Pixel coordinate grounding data
=== Section Start ===

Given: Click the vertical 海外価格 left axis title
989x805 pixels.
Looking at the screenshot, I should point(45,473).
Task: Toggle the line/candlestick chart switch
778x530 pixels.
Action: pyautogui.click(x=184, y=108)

=== Section End ===
=== Section Start ===

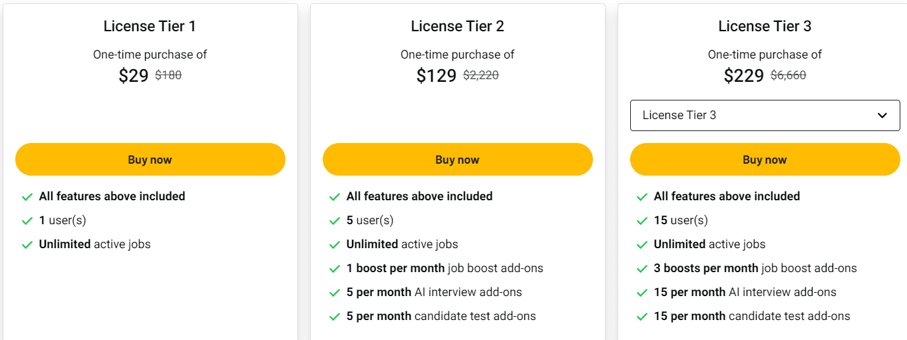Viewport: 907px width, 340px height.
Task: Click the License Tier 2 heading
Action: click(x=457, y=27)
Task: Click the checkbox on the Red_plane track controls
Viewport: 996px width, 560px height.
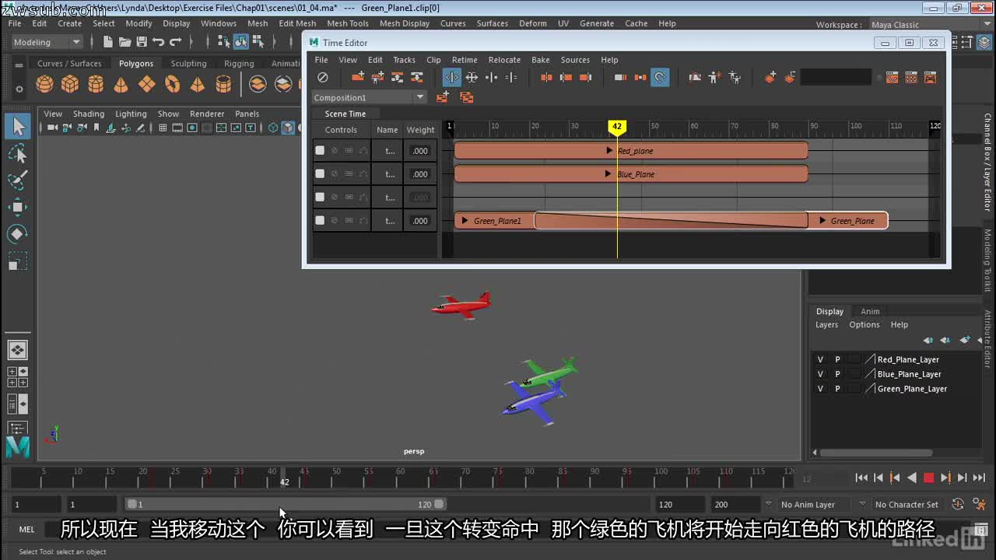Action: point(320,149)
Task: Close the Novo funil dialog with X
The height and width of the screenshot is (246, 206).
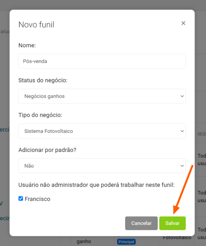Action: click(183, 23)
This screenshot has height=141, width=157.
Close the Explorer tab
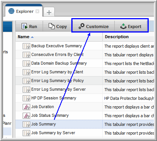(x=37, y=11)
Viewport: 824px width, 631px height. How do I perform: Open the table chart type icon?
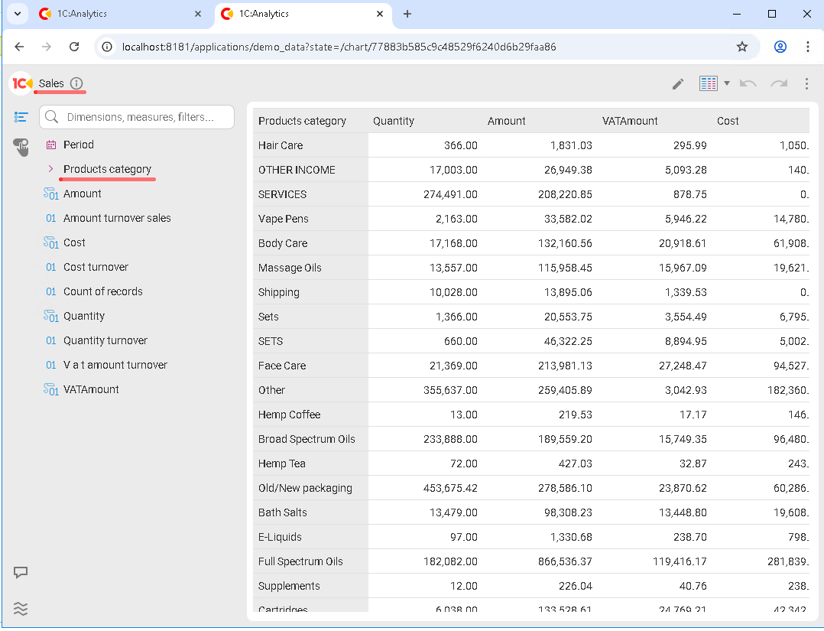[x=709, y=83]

=== Section End ===
=== Section Start ===

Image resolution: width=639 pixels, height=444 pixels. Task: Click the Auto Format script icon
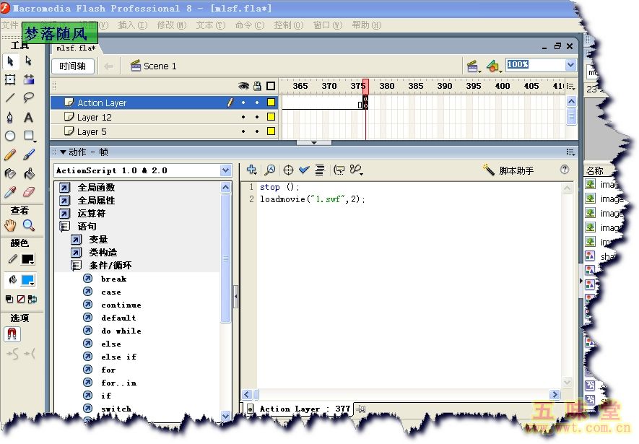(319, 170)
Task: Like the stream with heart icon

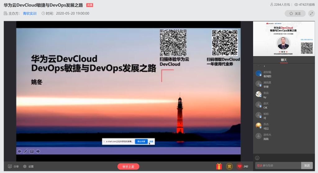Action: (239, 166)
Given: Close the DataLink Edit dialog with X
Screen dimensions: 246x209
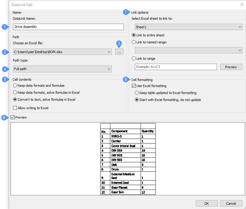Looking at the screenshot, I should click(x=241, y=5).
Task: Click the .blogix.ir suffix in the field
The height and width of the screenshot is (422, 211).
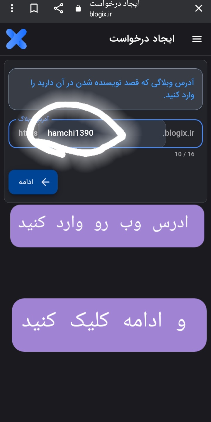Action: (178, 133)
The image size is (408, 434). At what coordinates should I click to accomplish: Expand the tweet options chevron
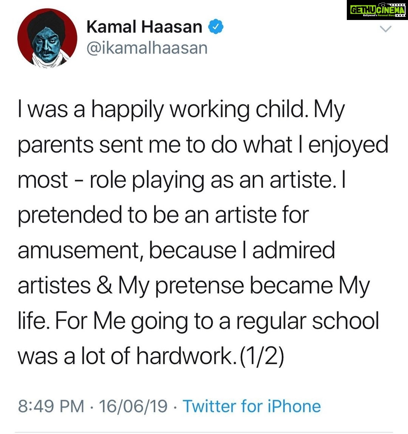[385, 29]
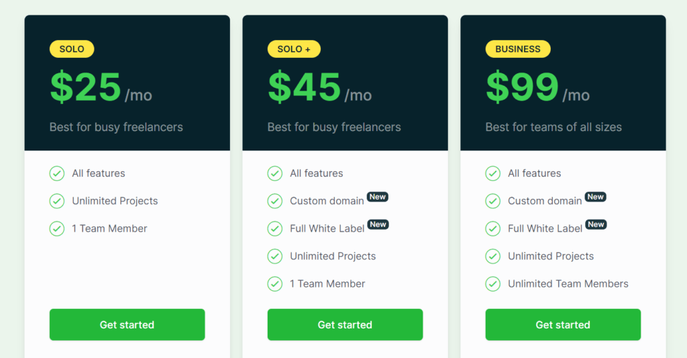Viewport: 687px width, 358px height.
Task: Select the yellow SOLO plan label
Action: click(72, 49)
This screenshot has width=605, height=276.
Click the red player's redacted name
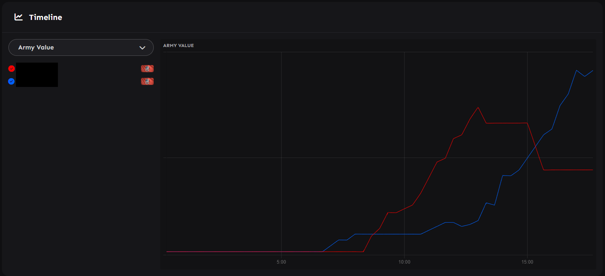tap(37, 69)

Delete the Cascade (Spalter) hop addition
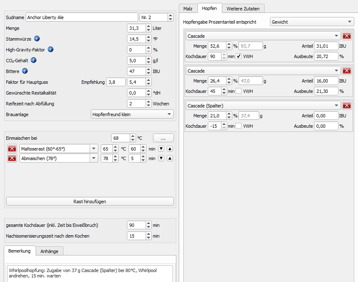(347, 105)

=== Section End ===

• **Required action**: Every line that contains the string "Given" should be copied from the entries.

• **Task response**:
Given: Click the vertical 海外価格 left axis title
Given: Close the DataLink Edit dialog with X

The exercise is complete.